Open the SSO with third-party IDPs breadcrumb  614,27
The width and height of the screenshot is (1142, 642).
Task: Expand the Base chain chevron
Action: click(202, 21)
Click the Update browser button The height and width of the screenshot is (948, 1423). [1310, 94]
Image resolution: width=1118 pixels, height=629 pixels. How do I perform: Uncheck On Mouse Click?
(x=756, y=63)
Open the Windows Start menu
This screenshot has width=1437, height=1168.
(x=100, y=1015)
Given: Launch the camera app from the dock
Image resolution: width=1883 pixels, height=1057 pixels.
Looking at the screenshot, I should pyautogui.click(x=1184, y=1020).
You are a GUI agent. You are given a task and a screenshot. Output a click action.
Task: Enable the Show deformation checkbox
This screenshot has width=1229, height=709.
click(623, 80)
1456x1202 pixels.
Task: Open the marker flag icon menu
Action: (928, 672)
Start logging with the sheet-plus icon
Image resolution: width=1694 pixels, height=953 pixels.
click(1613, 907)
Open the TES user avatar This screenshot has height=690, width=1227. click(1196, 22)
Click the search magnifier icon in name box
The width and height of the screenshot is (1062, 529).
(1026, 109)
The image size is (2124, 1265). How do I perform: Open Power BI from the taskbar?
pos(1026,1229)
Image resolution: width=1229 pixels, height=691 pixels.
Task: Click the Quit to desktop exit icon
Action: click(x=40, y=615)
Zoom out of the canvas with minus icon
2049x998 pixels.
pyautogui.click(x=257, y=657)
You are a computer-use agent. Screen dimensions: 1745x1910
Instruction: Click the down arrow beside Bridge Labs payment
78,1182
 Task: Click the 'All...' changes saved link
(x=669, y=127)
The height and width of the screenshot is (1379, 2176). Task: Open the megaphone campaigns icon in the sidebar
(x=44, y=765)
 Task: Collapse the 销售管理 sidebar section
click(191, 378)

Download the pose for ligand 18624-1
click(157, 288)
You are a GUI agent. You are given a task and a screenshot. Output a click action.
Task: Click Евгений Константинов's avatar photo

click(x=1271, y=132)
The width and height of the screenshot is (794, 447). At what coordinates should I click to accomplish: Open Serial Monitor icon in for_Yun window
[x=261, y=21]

+ + +

*TASK DESCRIPTION*. From the records above, please extract every line and repeat it exactly.

*YOUR RESPONSE*.
Open the SSO with third-party IDPs breadcrumb  614,27
The width and height of the screenshot is (1142, 642).
Task: Expand the Base chain chevron
Action: click(202, 21)
Click the Update browser button The height and width of the screenshot is (948, 1423). [1310, 94]
Image resolution: width=1118 pixels, height=629 pixels. How do I perform: Uncheck On Mouse Click?
(x=756, y=63)
Open the Windows Start menu
This screenshot has width=1437, height=1168.
(x=100, y=1015)
Given: Launch the camera app from the dock
Image resolution: width=1883 pixels, height=1057 pixels.
Looking at the screenshot, I should pyautogui.click(x=1184, y=1020).
You are a GUI agent. You are given a task and a screenshot. Output a click action.
Task: Enable the Show deformation checkbox
This screenshot has width=1229, height=709.
click(623, 80)
1456x1202 pixels.
Task: Open the marker flag icon menu
Action: (928, 672)
Start logging with the sheet-plus icon
Image resolution: width=1694 pixels, height=953 pixels.
click(1613, 907)
Open the TES user avatar This screenshot has height=690, width=1227. click(1196, 22)
Click the search magnifier icon in name box
The width and height of the screenshot is (1062, 529).
(1026, 109)
The image size is (2124, 1265). How do I perform: Open Power BI from the taskbar?
pos(1026,1229)
Image resolution: width=1229 pixels, height=691 pixels.
Task: Click the Quit to desktop exit icon
Action: click(x=40, y=615)
Zoom out of the canvas with minus icon
2049x998 pixels.
pyautogui.click(x=257, y=657)
You are a computer-use agent. Screen dimensions: 1745x1910
Instruction: Click the down arrow beside Bridge Labs payment
78,1182
 Task: Click the 'All...' changes saved link
(x=669, y=127)
The height and width of the screenshot is (1379, 2176). Task: Open the megaphone campaigns icon in the sidebar
(x=44, y=765)
 Task: Collapse the 销售管理 sidebar section
click(191, 378)

Download the pose for ligand 18624-1
click(157, 288)
You are a GUI agent. You are given a task and a screenshot. Output a click action.
Task: Click Евгений Константинов's avatar photo

click(x=1271, y=132)
The width and height of the screenshot is (794, 447). At what coordinates should I click to accomplish: Open Serial Monitor icon in for_Yun window
[x=261, y=21]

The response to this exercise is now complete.